News Startup claims its Zeus GPU is 10X faster than Nvidia's RTX 5090: Bolt's first GPU coming in 2026

Page 2 - Seeking answers? Join the Tom's Hardware community: where nearly two million members share solutions and discuss the latest tech.
I registered for an account just so I could let you know what a sleazy, cheap, clickbait garbage headline this is.
Yeah, pretty much. The Path Tracing performance claim is quite far out there, by my read of the docs.

Not only that, but the 10x number is for their top-spec 500W 4-cluster version, while they only showed a board containing the single-cluster version.

It's also pretty funny to see them claim that realtime path tracing requires 280 RTX 5090 GPUs. Yes, 280 GPUs teamed together, in order to produce 4k @ 120 Hz with 100 spp, as if they didn't know that Nvidia is already doing Global Illumination with only a couple rays per pixel. Coupled with DLSS3+, that can let you hit > 60 fps at 4K on a single RTX 5090.
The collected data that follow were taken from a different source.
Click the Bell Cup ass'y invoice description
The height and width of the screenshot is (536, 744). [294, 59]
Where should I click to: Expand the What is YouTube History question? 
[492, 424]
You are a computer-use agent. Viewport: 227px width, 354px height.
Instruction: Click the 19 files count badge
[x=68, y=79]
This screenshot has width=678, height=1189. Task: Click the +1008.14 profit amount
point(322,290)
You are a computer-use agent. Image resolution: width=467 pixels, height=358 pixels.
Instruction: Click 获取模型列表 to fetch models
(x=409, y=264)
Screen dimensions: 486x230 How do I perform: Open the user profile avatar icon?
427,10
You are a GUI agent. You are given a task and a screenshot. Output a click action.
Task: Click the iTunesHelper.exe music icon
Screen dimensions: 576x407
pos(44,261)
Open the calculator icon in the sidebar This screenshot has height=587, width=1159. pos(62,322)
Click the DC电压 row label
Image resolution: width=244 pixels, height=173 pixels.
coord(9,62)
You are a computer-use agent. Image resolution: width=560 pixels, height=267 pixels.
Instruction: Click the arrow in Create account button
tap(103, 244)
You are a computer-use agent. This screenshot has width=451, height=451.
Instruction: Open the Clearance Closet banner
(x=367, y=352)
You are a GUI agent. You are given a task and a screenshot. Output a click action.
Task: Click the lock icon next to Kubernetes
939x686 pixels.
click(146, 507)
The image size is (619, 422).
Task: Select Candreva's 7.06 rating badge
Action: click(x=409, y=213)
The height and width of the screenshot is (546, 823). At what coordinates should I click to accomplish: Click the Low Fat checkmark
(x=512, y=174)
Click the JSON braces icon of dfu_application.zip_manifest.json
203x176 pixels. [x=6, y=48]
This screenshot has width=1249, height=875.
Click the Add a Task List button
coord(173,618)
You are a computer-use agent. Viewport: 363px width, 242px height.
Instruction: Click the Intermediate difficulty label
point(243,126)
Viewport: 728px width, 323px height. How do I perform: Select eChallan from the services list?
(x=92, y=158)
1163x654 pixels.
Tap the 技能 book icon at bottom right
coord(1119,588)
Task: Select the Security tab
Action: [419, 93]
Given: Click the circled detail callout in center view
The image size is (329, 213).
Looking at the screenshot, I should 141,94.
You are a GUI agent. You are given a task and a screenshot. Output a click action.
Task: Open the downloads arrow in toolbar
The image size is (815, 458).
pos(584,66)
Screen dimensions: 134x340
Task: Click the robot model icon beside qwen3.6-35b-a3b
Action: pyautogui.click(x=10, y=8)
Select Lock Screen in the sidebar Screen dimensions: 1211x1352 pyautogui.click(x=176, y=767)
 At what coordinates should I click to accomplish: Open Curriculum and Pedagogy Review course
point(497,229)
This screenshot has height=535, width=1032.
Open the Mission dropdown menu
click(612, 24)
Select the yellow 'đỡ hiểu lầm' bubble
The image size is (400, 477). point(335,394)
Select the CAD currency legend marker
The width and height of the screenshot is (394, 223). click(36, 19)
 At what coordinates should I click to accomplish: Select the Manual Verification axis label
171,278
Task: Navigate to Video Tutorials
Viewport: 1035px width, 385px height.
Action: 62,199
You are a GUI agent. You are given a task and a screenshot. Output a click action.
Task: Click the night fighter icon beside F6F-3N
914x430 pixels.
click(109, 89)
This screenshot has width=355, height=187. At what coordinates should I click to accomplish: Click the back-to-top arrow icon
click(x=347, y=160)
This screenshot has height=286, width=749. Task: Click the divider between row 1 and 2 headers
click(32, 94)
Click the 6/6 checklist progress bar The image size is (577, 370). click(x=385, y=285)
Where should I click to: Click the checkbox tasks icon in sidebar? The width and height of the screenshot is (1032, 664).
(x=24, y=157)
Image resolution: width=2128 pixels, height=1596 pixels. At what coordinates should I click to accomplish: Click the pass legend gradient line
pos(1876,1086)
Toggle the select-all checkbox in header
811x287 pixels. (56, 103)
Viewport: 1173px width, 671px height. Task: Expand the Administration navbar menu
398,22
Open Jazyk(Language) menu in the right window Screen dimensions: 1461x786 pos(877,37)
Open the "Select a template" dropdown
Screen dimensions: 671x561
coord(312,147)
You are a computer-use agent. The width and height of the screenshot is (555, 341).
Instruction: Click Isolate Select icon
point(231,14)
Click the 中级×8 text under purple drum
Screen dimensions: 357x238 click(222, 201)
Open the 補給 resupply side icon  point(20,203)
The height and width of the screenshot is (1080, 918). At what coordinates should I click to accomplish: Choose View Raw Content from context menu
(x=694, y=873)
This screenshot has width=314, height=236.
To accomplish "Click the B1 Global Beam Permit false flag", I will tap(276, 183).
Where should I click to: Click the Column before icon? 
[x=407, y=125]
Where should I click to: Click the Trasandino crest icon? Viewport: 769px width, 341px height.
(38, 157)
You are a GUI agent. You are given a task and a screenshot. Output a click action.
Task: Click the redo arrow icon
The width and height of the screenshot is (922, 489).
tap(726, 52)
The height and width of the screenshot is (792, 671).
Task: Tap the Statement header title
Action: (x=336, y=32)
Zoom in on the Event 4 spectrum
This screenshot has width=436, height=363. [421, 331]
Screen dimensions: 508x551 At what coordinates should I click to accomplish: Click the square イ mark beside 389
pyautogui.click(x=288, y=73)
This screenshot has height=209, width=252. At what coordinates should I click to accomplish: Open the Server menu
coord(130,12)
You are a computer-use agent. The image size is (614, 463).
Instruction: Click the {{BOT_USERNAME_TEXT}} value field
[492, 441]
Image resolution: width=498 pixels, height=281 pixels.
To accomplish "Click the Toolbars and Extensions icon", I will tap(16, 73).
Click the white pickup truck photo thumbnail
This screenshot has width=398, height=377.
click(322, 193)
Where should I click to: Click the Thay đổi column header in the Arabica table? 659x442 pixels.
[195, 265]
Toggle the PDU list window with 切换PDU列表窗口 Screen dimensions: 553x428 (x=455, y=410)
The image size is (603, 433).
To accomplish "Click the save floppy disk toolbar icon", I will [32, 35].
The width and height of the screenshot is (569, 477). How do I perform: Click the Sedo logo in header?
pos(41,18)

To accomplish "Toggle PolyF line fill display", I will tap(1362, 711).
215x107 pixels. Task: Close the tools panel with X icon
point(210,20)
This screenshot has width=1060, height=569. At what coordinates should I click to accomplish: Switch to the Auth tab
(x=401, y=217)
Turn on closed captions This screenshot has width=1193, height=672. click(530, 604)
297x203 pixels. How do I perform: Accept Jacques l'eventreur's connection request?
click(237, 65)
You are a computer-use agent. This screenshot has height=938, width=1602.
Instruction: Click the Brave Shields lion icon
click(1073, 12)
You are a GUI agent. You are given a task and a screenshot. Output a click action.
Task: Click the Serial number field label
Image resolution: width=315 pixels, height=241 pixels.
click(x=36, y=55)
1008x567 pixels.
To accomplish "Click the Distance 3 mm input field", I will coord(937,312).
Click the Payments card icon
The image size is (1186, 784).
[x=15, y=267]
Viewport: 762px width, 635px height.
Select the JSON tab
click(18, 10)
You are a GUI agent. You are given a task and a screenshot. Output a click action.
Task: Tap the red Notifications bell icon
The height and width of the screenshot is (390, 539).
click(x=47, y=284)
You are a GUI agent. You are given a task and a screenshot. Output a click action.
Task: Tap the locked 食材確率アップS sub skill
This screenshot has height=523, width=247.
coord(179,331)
Meanwhile, if you use their approach, they're saying you need 28 of their 500W models to hit that same aggregate performance. If you've only got budget for just a single one of their 500W cards, then you have to sacrifice on framerate, image quality (spp), resolution, or some combination. A bullet point in their slides seems to imply that you can get by with the 2c version, using 8 spp, 5 bounces, and denoising.
 
Bottom line, this is not a GPU, this is just a specialized accelerator board for very specific and limited calculations.
Actually, if it according to the article implements the RISC-V Vector extension, then it should be suited for pretty much any massive computing task. It can do pretty much anything that AVX-512 or ARM SVE can.

According to info from others above, it has physical hardware units also specifically for graphics, accessible through RISC-V instruction extensions.

The only thing it seems to be missing is output to a display, but that can be added.
In a large data-center or supercomputer, the GPUs don't typically have them anyway. I'm guessing that they are looking for large orders of that kind to gain momentum and capital before they start doing retail graphics card, which has its own set of problems.

RISC-V's Vector extension had been designed by technology experts over many years to be a good foundation for technology such as this. This is not the first time I've heard about it being used for GPUs, and won't be the last.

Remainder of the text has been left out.